**Description of the task:**
Set down exactly the lines from the first line of the records through the line that contains "Task: Open Daeron's large profile avatar", and leave every picture out.

**Listed records:**
--------------------------------------------------

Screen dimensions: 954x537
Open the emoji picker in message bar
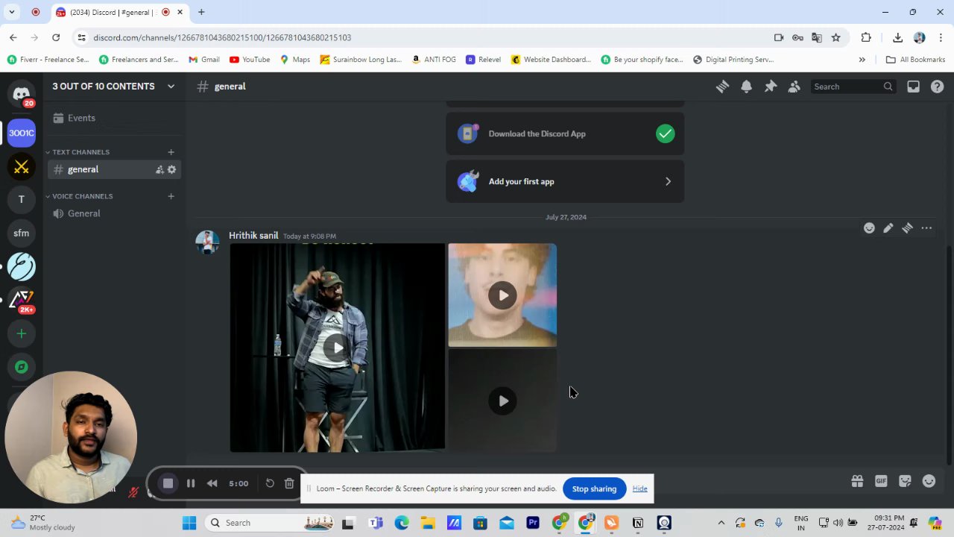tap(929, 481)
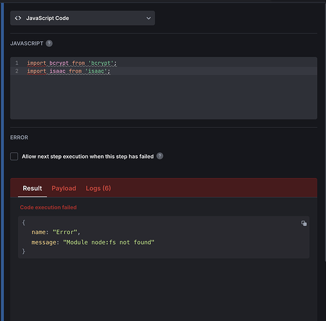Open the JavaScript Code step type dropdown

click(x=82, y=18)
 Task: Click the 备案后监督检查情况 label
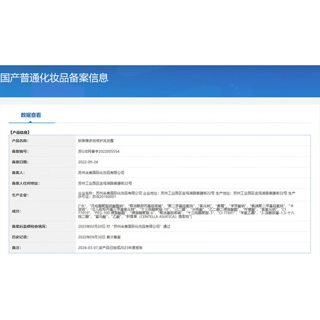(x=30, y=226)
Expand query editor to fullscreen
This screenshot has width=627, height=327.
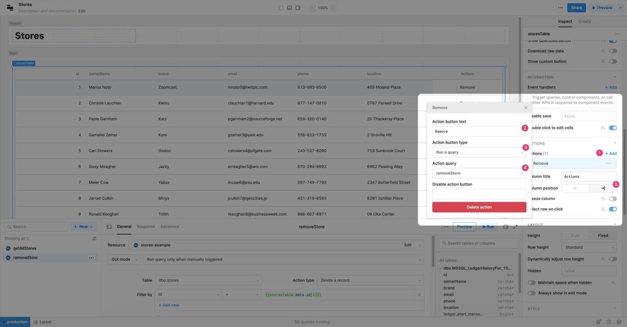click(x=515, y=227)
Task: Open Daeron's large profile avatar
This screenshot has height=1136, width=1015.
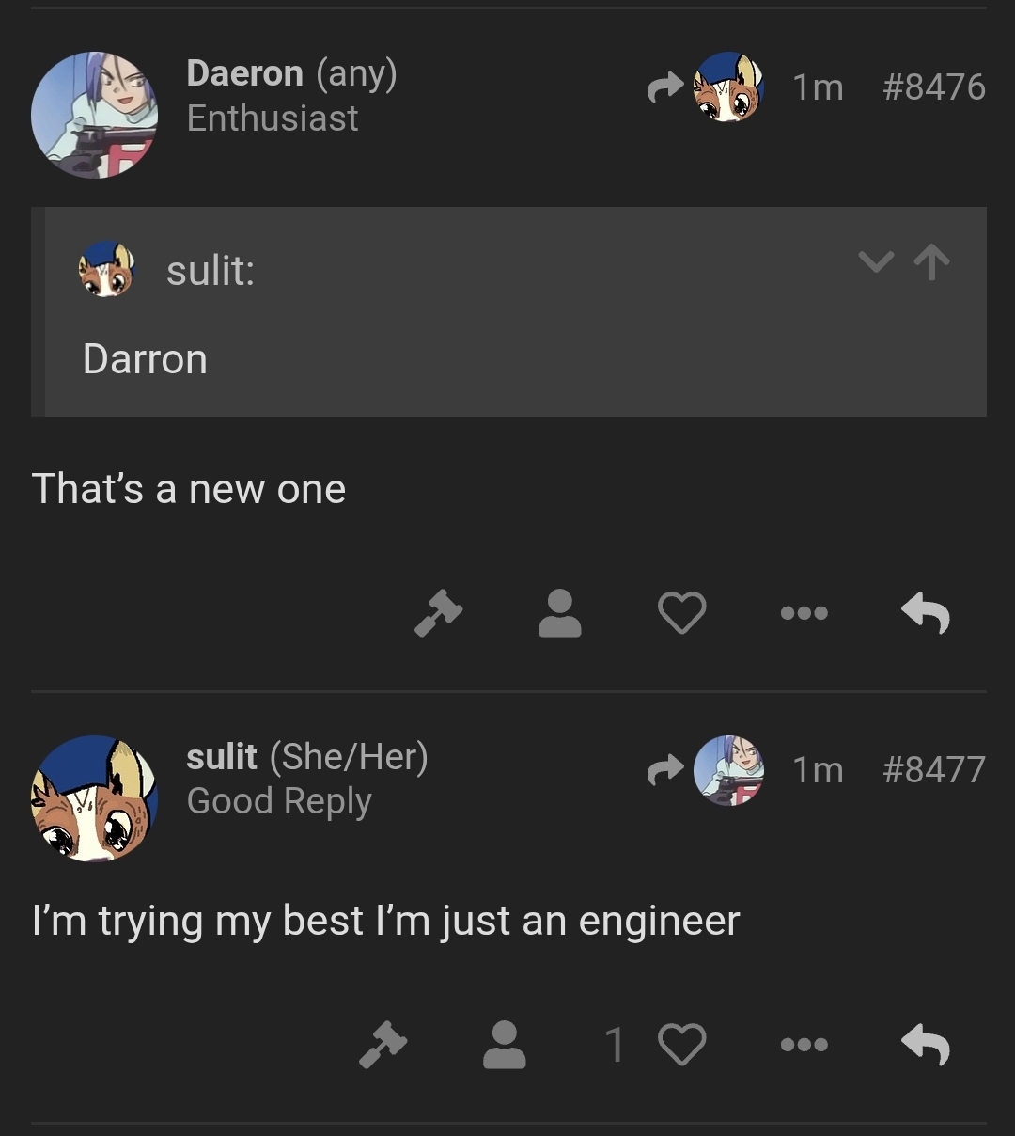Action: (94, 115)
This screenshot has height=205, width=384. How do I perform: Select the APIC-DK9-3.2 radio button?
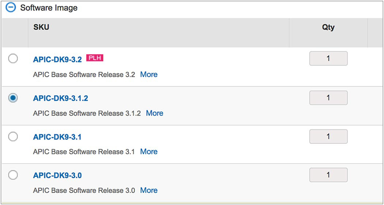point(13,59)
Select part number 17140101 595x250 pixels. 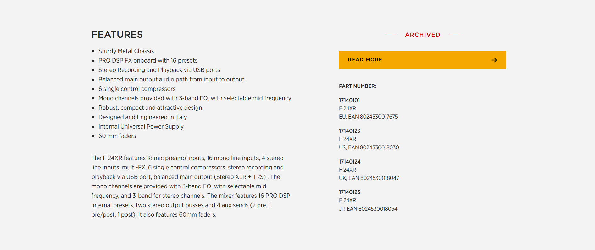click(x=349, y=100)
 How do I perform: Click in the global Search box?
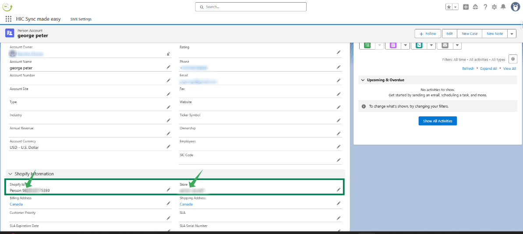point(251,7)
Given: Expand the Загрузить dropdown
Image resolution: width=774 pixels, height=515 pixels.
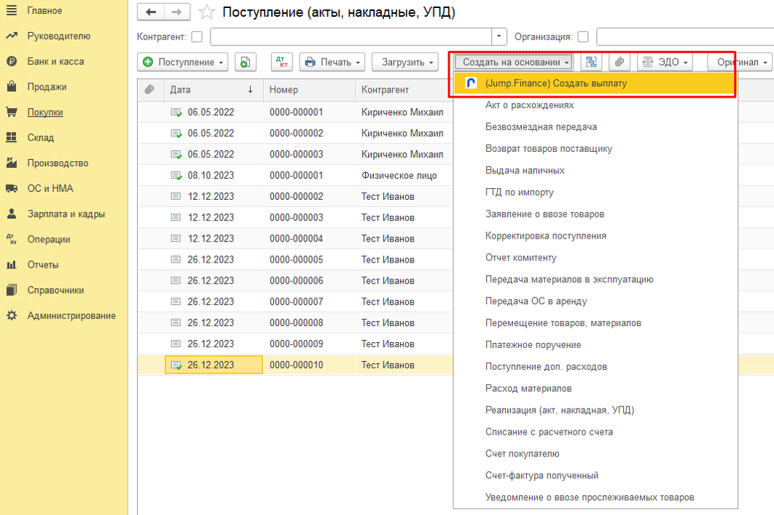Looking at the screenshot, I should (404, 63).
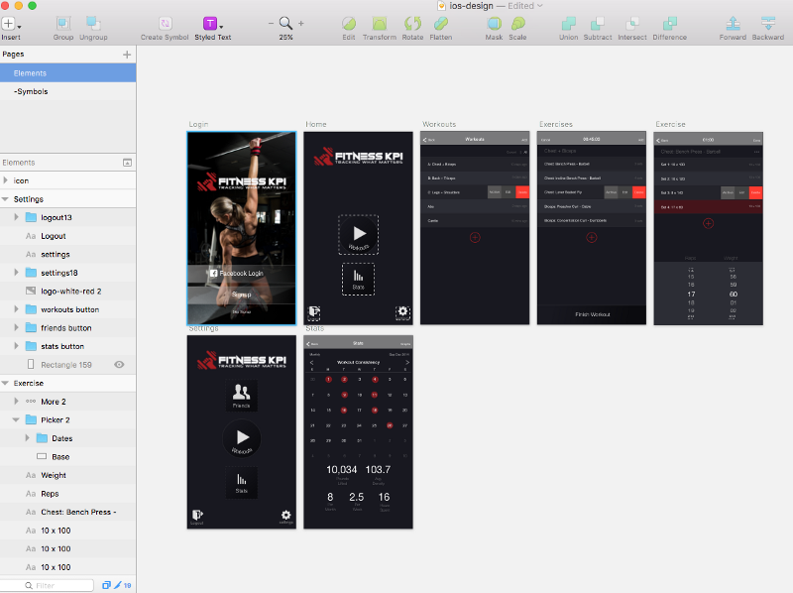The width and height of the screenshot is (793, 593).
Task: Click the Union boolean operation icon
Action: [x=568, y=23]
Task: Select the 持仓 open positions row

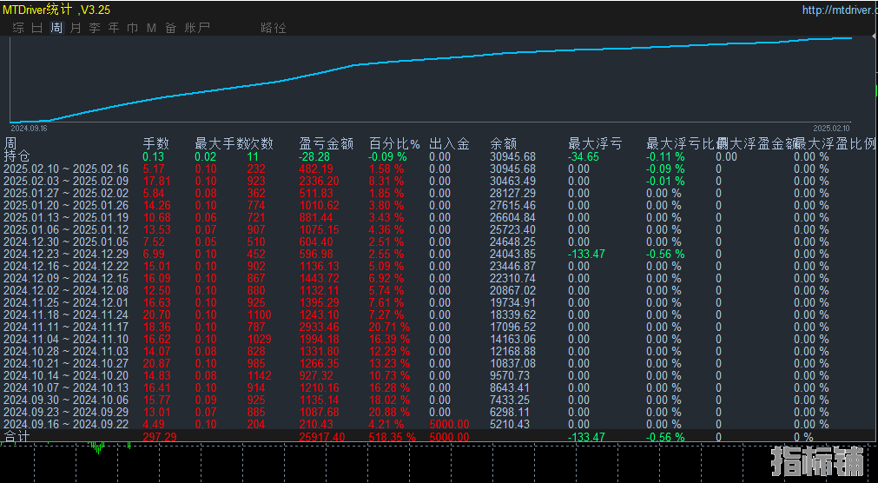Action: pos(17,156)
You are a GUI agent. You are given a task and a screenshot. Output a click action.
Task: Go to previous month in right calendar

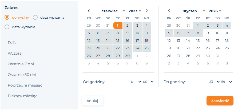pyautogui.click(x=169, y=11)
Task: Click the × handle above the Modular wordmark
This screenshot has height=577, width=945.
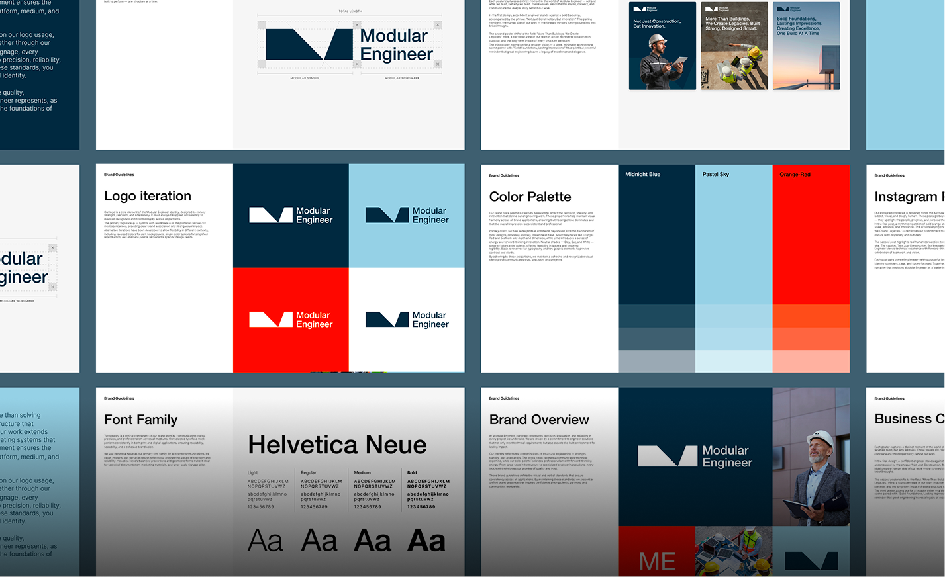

--------------------------------------------------

**Answer to this task:**
Screen dimensions: 954x537
Open the emoji picker in message bar
tap(929, 481)
Open the JavaScript Code step type dropdown

click(x=82, y=18)
 Task: Click the 备案后监督检查情况 label
(x=30, y=226)
Expand query editor to fullscreen
This screenshot has width=627, height=327.
click(x=515, y=227)
Task: Open Daeron's large profile avatar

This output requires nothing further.